Tra burocrazia e pandemia «il medico di base non ce la fa»

TERAMO. «Il medico di base non ce la fa più».Inizia così l’accorato appello di Siriano Cordoni, che spiega la miriade di impegni e attività a cui un medico di famiglia deve far fronte, soprattutto in...
TERAMO. «Il medico di base non ce la fa più».Inizia così l’accorato appello di Siriano Cordoni, che spiega la miriade di impegni e attività a cui un medico di famiglia deve far fronte, soprattutto in questo periodo.
«La voluta burocrazia imbriglia e stravolge quella che era una meravigliosa professione, basata sulcontatto umano, sul rapporto di fiducia, scaricando sul medico di famiglia tutte le responsabilità, moltiplicando le motivazioni dei contatti. Centinaia tra telefonate, sms, whatsapp, mail dovendo gestire potenziali infetti da comunicare (in successione: stampare il modello specifico, altrimenti il Siesp non lo accetta, riempire a penna il tutto tra anagrafica, Cf, diagnosi, nomi dei parenti, numeri di telefono, indirizzi di domicilio se diverso da quello di residenza, scansionare il modello, trasformarlo in Pdf, accedere a gmail, inviare, mettere in archivio)», scrive il medico. Ma non è tutto si passa dagli isolamenti da gestire tre volte al giorno (verificare temperatura, saturazione, sintomi, terapia, informazioni di isolamento, delucidazioni sui contagi) a decine di tipo di certificazione, alcune complicatissime da stilare on line «è necessaria una laurea in informatica». L’elenco è lunghissimo e include anche i risultati dei tamponi e la campagna di vaccinazione, oltre all’attività routinaria.

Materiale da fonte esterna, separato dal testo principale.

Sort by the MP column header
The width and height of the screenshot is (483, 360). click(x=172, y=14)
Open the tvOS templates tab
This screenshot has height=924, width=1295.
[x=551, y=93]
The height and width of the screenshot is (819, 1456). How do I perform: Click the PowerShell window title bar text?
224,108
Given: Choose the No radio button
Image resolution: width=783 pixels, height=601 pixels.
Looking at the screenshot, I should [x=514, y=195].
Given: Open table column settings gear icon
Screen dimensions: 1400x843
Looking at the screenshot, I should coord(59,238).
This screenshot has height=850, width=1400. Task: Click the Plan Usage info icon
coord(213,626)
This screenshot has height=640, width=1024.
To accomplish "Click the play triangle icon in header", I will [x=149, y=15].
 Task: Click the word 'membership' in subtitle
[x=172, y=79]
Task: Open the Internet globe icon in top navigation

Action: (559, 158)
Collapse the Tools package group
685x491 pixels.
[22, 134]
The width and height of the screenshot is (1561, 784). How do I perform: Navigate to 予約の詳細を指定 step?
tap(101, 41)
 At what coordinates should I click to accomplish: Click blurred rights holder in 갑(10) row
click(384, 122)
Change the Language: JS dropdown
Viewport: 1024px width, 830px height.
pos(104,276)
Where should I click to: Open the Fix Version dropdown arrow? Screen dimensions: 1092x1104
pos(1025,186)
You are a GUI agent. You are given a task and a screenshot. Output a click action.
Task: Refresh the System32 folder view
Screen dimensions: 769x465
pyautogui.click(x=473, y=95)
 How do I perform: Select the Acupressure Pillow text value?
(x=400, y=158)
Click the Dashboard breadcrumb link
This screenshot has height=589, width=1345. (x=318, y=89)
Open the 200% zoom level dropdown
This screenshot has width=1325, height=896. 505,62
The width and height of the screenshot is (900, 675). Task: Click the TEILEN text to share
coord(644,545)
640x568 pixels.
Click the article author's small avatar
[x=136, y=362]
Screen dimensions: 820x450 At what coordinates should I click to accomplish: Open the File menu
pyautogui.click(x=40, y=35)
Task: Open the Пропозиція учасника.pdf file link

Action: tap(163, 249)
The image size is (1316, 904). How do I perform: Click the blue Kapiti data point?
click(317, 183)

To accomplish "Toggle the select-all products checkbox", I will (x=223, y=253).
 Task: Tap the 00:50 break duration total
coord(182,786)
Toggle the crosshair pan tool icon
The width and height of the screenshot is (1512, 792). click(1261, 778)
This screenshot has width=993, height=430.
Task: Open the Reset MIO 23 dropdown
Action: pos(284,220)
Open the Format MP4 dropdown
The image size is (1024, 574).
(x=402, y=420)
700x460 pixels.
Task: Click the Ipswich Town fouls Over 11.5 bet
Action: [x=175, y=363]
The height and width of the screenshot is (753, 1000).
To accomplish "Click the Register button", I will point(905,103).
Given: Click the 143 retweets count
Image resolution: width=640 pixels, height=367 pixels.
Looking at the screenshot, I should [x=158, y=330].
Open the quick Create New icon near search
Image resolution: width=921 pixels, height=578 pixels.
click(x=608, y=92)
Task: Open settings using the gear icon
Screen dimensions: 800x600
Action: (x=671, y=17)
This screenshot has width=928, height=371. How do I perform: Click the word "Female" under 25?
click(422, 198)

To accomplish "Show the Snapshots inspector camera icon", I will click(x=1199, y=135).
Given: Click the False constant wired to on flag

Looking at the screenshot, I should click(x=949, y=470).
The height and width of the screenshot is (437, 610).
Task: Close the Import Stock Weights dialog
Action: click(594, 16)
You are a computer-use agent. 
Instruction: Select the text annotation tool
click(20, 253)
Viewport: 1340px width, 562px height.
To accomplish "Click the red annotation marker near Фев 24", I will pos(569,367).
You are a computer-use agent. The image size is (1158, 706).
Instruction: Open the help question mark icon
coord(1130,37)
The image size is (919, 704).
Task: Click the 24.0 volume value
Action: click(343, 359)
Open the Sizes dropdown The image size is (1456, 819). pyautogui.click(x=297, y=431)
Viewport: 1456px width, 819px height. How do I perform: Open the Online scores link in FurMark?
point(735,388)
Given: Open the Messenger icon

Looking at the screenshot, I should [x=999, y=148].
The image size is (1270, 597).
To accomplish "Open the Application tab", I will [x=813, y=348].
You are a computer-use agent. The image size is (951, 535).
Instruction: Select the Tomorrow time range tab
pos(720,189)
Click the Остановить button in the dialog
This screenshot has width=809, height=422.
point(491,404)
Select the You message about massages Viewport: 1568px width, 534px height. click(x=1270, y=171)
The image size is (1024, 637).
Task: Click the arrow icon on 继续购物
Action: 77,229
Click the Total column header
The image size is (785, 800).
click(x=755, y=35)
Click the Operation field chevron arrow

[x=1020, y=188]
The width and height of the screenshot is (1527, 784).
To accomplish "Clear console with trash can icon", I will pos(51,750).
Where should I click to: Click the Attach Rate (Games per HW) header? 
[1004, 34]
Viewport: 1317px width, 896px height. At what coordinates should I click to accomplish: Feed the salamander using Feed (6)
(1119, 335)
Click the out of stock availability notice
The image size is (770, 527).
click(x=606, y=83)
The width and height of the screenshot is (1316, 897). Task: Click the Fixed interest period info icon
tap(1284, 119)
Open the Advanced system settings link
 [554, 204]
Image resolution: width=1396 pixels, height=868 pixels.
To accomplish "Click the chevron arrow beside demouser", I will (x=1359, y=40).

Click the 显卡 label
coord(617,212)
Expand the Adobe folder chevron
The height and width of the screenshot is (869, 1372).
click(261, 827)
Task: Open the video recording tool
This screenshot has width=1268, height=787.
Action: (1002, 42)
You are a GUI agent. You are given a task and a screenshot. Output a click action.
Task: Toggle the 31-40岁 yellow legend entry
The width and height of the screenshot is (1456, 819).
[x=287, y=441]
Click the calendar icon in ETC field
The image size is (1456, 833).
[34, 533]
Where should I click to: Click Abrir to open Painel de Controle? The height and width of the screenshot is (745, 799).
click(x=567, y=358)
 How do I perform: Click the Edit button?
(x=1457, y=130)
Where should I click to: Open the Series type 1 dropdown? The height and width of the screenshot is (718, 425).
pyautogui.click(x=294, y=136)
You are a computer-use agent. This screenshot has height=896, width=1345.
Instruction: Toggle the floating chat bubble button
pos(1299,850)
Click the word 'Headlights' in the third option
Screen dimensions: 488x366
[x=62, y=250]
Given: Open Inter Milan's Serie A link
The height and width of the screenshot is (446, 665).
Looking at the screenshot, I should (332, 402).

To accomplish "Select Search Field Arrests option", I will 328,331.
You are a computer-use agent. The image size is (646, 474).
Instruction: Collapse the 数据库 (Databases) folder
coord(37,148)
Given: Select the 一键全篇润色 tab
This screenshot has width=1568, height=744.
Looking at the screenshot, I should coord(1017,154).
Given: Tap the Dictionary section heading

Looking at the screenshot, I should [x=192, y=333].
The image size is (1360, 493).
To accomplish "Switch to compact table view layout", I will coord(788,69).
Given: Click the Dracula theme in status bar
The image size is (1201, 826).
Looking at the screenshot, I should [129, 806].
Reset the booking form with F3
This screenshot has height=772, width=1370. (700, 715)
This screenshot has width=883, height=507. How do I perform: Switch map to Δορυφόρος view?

E sempre meno tempo per le visite domiciliari. In tutto ciò i medici si ammalano: «La fretta la frenesia, fa abbassare le misure di sicurezza sulle nostre persone. Non a caso i medici di famiglia son coloro che stanno pagando un tributo di morti più alto fra le professioni sanitarie», osserva Cordoni che invita «a prendere atto della situazione a trovare le soluzioni opportune. Ne abbiamo il dovere».